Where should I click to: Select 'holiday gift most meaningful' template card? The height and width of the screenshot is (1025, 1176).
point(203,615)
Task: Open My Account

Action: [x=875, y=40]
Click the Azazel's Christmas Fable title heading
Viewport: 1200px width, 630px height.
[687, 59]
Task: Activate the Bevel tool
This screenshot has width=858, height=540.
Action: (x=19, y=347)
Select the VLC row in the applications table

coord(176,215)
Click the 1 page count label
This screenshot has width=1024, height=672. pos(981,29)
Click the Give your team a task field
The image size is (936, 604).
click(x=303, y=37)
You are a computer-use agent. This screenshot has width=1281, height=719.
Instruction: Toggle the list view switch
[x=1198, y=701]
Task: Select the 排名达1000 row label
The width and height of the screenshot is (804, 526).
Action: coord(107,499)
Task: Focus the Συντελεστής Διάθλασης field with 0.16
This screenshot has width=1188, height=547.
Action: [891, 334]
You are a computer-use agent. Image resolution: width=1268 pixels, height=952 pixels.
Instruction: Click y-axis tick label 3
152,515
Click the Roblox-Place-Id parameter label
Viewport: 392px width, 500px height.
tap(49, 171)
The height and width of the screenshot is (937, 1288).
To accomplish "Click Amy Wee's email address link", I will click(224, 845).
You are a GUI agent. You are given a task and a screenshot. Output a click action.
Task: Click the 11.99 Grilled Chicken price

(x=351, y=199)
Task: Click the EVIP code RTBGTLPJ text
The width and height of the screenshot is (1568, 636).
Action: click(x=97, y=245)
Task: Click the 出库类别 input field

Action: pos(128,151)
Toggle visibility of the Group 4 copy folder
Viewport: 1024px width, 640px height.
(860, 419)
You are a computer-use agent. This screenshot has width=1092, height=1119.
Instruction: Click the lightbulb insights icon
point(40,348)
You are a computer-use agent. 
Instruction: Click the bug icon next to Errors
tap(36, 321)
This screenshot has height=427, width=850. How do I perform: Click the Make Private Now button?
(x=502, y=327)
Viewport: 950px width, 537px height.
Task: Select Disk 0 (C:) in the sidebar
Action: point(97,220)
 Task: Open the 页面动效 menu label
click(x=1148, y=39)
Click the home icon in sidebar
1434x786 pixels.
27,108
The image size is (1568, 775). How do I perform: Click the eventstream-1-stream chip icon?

------------------------------------------------------------------------

## Activity
When a line of the data above holds the string "computer", count it, and reply with the resulting number only.

## Response
4